* _Exercise requirements_: Convert the lines from the one containing "Click the Wanda Lachney reviewer name" down to the end of the records into a JSON list of strings, one string per line, leaving out blank lines.

* _Recorded information_:
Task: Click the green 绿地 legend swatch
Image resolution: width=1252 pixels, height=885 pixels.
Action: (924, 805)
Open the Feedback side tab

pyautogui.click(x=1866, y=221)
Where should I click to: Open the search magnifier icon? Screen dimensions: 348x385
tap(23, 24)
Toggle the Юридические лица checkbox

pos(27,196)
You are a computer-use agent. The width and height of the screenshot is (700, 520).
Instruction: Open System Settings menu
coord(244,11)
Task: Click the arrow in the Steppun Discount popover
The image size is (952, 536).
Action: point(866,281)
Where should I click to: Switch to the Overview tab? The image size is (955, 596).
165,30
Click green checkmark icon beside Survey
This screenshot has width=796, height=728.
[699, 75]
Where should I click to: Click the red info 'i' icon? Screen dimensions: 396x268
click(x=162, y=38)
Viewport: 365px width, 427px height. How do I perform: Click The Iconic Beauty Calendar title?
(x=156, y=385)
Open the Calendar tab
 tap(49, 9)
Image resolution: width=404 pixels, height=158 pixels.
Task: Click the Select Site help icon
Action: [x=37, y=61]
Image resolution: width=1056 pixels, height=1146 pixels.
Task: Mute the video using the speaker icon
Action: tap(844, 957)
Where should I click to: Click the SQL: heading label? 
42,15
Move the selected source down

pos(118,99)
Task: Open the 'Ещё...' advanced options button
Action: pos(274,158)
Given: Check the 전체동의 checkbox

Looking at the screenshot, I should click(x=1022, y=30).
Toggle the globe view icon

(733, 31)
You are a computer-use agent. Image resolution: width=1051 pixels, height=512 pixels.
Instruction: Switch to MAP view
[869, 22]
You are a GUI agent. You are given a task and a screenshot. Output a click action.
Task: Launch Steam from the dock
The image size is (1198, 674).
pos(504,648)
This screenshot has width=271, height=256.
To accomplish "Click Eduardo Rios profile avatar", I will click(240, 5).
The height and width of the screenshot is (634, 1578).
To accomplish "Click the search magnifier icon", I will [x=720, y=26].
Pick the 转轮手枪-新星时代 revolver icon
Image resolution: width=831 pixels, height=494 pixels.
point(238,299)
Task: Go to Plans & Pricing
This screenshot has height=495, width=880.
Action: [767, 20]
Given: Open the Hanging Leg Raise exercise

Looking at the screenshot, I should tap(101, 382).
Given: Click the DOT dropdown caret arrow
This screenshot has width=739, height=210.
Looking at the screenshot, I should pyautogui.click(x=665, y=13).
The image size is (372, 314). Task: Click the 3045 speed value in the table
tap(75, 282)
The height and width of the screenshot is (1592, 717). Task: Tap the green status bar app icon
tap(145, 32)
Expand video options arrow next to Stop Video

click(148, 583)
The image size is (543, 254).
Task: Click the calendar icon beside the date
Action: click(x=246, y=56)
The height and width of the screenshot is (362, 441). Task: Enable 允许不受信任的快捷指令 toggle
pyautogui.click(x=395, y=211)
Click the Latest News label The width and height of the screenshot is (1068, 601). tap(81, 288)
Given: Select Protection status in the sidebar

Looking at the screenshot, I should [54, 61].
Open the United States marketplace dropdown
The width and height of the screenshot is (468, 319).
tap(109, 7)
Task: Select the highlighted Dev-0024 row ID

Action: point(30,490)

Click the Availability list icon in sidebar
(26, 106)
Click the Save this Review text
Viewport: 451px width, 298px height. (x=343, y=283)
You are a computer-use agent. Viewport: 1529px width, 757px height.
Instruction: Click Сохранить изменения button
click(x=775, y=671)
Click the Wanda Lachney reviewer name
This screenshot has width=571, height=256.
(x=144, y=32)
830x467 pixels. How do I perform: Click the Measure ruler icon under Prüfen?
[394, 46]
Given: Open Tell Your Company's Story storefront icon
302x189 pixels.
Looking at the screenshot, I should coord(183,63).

* _Written answer_:
[
  "Click the Wanda Lachney reviewer name",
  "This screenshot has width=571, height=256.",
  "(x=144, y=32)",
  "830x467 pixels. How do I perform: Click the Measure ruler icon under Prüfen?",
  "[394, 46]",
  "Given: Open Tell Your Company's Story storefront icon",
  "302x189 pixels.",
  "Looking at the screenshot, I should coord(183,63)."
]